Fragmento del documento ▸
Ustedes jueces de la suprema vergüenza, no tienen idea lo
que es ser torturado. O a lo mejor sí lo saben y les da lo mismo, por eso dejan
libres a 7 asesinos en nombre de una supuesta reconciliación nacional, como
señaló Hugo Dolmestch. Pero, su señoría, lo que sucede es que yo no quiero
reconciliarme con mi torturador ni con ningún asesino, pues –les reitero–
ustedes no saben o no quieren saber lo que es ser torturado. Yo se los voy a
decir.
Desnudo, encapuchado, amarrado, te enfrentas ante la más
terrible de las soledades. Sí porque no es una, son varias al mismo tiempo: la
soledad de la incertidumbre, de la oscuridad, del silencio, de los gritos, de
la vida y la muerte. Nunca sabes de donde vendrá el primer golpe, y el
torturador –al que tú otorgaste el beneficio de la libertad– gozaba con tu
miedo. Disfrutaba cada minuto, mientras uno, enclaustrado en las fronteras de
su capucha, intentaba adivinar entre los gritos propios y de ellos, por dónde
vendrían los puñetazos o patadas en un vano esfuerzo por aminorar el dolor. Era
imposible. Así sobrevenía la avalancha de golpes, y luego, el silencio que
asomaba como un oasis de tranquilidad en medio de la tormenta, mas era tan solo
un espejismo. Estaba todo calculado; ahí estaban los militares, civiles y
médicos vigilando cada uno de tus movimientos para continuar la tortura.
Y de pronto la electricidad, la maldita electricidad. La
misma que sirve para encender las cómodas lámparas que sin duda utilizaron los
jueces para firmar los decretos de libertad de asesinos irredentos. Pero cuando
uno se encontraba en la sala de interrogatorios únicamente atizaba la
morbosidad de los torturadores y la carne viva de las indefensas víctimas.
Hasta el día de hoy, supremos de la vergüenza, no se me olvida lo que se siente
cuando a uno le aplican electricidad. Se te mete por las venas, se convulsiona
el cuerpo, se contraen piernas y brazos, se crispan los dedos. Se abren
desmesuradamente los ojos en la profunda oscuridad de la pestilente capucha que
te cubre la cabeza cuando el esqueleto se te sale por la boca en un alarido
catedralicio. Grito que no puedes detener, aunque quieras, grito imparable que
te surge desde el alma o que es el alma misma. Es el desgarro de la soledad, el
golpe de Estado que te está golpeando una y otra vez hasta fracturar tres
vertebras. Por eso jamás se me ha olvidado, aunque hayan pasado 31 años o que
transcurran mil más. Por ello no quiero reconciliarme con mi torturador ni
acepto que ustedes lo hagan en mi nombre. Yo no perdono.
Ustedes jueces de la suprema vergüenza, no tienen idea lo que es ser asesinado. O a lo mejor sí lo
saben y les da lo mismo, por eso dejan libres a 7 asesinos en nombre de una
supuesta reconciliación nacional. Yo se los voy a decir. A un compañero,
hermano, lo secuestraron, lo torturaron inmisericordemente, lo mataron sin
contemplación alguna en el Cuartel Borgoño de la CNI. Metieron su cuerpo a un
saco, ataron rieles al mismo, lo subieron a un helicóptero y lo lanzaron al mar
en las costas de San Antonio. Una viuda, un hijo, un desaparecido más para
ustedes; una simple estadística sin sonrisas de niño, sin abrazos, sin
navidades perdidas para siempre. Todo lo que han tenido los asesinos que
ustedes generosamente han liberado, porque –digamos las cosas por su nombre-
ellos, antes de ser beneficiados ahora, han sido condenados a penas simbólicas
después de haber gozado de una vida absolutamente normal por décadas.

Datos proporcionados ▸
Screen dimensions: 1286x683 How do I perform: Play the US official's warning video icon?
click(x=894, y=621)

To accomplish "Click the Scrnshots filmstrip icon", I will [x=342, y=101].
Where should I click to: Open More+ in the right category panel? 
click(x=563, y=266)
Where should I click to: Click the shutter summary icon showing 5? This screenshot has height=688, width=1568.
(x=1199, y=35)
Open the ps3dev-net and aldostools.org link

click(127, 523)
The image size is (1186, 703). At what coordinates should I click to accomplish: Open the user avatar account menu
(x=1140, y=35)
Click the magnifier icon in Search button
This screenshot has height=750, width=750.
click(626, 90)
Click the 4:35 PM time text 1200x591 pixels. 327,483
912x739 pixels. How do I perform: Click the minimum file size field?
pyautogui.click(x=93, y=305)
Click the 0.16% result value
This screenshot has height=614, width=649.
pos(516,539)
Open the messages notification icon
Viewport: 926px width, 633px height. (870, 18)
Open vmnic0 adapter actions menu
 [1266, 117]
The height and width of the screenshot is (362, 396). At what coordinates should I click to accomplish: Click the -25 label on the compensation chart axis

Consigna de trabajo ▸
Copia el texto sobre la tortura desde "Desnudo, encapuchado, amarrado, te" hasta "continuar la tortura.", sustituyendo "espejismo" por "engaño". Usa solamente el texto sobre la tortura para responder.

Respuesta ▸
Desnudo, encapuchado, amarrado, te enfrentas ante la más
terrible de las soledades. Sí porque no es una, son varias al mismo tiempo: la
soledad de la incertidumbre, de la oscuridad, del silencio, de los gritos, de
la vida y la muerte. Nunca sabes de donde vendrá el primer golpe, y el
torturador –al que tú otorgaste el beneficio de la libertad– gozaba con tu
miedo. Disfrutaba cada minuto, mientras uno, enclaustrado en las fronteras de
su capucha, intentaba adivinar entre los gritos propios y de ellos, por dónde
vendrían los puñetazos o patadas en un vano esfuerzo por aminorar el dolor. Era
imposible. Así sobrevenía la avalancha de golpes, y luego, el silencio que
asomaba como un oasis de tranquilidad en medio de la tormenta, mas era tan solo
un engaño. Estaba todo calculado; ahí estaban los militares, civiles y
médicos vigilando cada uno de tus movimientos para continuar la tortura.